The term "ZCA" seems to have been introduced in Bell and Sejnowski 1996 in the context of independent component analysis, and stands for "zero-phase component analysis". See there for more details. Most probably, you came across this term in the context of image processing. It turns out, that when applied to a bunch of natural images (pixels as features, each image as a data point), principal axes look like Fourier components of increasing frequencies, see first column of their Figure 1 below. So they are very "global". On the other hand, rows of ZCA transformation look very "local", see the second column. This is precisely because ZCA tries to transform the data as little as possible, and so each row should better be close to one the original basis functions (which would be images with only one active pixel). And this is possible to achieve, because correlations in natural images are mostly very local (so de-correlation filters can also be local).

PCA and ZCA in Bell and Sejnowski 1996

Update

More examples of ZCA filters and of images transformed with ZCA are given in Krizhevsky, 2009, Learning Multiple Layers of Features from Tiny Images, see also examples in @bayerj's answer (+1).

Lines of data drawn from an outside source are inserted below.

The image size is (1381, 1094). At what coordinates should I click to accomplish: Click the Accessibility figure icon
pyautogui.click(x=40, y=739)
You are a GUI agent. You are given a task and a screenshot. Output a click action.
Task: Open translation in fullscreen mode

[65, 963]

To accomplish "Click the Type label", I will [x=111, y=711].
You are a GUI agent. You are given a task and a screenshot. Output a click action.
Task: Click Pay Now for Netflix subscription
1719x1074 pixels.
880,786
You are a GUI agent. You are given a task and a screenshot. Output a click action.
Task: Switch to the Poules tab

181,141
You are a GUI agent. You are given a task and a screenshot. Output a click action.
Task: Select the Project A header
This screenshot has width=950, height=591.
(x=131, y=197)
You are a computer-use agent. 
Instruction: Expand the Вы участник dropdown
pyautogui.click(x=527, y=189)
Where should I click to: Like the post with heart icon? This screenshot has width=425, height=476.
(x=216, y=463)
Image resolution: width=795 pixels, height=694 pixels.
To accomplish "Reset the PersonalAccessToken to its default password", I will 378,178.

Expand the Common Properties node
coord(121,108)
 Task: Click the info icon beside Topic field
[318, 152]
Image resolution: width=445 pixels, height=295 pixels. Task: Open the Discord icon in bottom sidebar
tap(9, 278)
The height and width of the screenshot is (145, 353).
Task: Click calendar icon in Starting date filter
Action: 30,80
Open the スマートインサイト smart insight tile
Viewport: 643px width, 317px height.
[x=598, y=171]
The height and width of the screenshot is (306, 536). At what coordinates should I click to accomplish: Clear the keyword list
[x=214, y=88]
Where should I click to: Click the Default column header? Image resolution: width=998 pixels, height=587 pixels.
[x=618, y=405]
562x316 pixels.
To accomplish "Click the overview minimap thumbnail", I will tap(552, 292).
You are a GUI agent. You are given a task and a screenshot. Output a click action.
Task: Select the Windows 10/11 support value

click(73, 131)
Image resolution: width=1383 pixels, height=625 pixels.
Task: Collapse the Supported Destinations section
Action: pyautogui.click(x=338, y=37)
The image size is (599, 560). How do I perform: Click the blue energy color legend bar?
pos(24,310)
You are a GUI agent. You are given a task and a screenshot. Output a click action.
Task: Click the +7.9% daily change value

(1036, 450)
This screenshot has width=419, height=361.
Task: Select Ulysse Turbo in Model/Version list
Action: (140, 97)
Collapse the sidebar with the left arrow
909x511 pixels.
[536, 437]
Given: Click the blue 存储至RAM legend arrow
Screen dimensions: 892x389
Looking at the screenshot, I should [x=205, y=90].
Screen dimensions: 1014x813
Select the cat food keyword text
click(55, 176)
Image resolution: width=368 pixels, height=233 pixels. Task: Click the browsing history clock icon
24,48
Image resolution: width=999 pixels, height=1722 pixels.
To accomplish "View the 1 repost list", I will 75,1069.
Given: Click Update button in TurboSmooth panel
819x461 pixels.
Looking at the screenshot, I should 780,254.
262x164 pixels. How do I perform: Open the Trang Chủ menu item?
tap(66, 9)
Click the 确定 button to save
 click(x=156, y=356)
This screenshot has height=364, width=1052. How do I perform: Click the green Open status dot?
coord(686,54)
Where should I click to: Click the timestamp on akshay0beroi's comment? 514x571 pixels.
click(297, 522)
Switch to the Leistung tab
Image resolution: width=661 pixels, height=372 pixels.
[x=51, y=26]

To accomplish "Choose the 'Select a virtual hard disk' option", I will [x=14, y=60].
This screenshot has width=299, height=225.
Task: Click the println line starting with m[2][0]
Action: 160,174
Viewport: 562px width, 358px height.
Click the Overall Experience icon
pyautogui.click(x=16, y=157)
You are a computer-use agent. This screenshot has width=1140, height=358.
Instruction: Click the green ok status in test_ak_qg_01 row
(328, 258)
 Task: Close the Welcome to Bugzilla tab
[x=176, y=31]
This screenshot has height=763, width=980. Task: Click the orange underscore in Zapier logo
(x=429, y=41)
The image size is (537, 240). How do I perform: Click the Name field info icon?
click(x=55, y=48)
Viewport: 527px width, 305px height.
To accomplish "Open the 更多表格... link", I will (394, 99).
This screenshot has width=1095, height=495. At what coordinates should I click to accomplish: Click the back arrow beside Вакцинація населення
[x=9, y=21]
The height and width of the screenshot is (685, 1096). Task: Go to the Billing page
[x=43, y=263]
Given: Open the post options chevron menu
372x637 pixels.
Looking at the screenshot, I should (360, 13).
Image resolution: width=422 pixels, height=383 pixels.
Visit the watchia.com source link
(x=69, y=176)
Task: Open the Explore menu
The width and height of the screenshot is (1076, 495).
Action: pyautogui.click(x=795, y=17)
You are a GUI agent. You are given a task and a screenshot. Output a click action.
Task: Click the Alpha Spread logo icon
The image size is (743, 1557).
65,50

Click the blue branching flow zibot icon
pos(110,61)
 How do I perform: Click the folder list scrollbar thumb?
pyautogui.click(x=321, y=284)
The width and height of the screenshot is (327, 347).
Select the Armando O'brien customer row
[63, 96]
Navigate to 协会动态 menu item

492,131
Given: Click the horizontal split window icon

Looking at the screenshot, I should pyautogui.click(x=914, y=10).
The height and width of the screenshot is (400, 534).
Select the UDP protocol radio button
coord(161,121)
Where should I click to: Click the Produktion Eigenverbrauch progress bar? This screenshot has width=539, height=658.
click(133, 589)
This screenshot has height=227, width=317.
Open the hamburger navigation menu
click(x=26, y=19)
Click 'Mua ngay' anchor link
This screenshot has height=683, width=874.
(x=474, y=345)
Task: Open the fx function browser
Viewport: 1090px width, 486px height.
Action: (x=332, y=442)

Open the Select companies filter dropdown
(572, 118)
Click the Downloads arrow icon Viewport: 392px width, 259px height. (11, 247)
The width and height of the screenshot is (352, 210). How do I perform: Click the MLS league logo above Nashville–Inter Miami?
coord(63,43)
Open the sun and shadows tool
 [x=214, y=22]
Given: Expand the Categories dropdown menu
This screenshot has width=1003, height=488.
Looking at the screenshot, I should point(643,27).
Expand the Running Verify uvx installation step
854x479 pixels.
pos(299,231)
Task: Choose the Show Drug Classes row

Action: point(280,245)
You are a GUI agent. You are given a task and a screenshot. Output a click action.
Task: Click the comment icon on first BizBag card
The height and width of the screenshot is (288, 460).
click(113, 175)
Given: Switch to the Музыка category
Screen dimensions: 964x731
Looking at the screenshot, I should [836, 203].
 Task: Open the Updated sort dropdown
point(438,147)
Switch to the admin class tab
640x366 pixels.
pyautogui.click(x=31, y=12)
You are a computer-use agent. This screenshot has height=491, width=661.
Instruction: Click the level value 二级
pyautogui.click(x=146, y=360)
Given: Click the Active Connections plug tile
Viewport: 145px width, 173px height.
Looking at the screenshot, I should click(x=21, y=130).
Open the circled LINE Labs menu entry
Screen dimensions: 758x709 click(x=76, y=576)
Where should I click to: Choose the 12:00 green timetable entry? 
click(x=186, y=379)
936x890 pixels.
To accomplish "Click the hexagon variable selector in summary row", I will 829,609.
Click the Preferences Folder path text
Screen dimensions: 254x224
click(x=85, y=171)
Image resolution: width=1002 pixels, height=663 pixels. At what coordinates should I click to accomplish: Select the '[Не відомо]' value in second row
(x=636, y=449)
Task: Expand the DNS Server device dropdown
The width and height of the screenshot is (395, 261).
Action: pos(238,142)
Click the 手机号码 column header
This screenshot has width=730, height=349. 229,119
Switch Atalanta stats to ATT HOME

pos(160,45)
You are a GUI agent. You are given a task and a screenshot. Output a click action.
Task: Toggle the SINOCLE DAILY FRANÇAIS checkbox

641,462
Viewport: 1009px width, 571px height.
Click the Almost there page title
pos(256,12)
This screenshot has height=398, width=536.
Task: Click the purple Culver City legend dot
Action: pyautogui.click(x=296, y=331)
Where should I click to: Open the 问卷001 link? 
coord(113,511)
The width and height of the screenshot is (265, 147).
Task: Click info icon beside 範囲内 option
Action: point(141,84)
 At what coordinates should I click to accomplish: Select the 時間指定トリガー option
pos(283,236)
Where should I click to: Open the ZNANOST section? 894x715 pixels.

I think these examples give an idea as to when ZCA whitening might be preferable to the PCA one. Namely, ZCA-whitened images still resemble normal images, whereas PCA-whitened ones look nothing like normal images. This is probably important for algorithms like convolutional neural networks (as e.g. used in Krizhevsky's paper), which treat neighbouring pixels together and so greatly rely on the local properties of natural images. For most other machine learning algorithms it should be absolutely irrelevant whether the data is whitened with PCA or ZCA.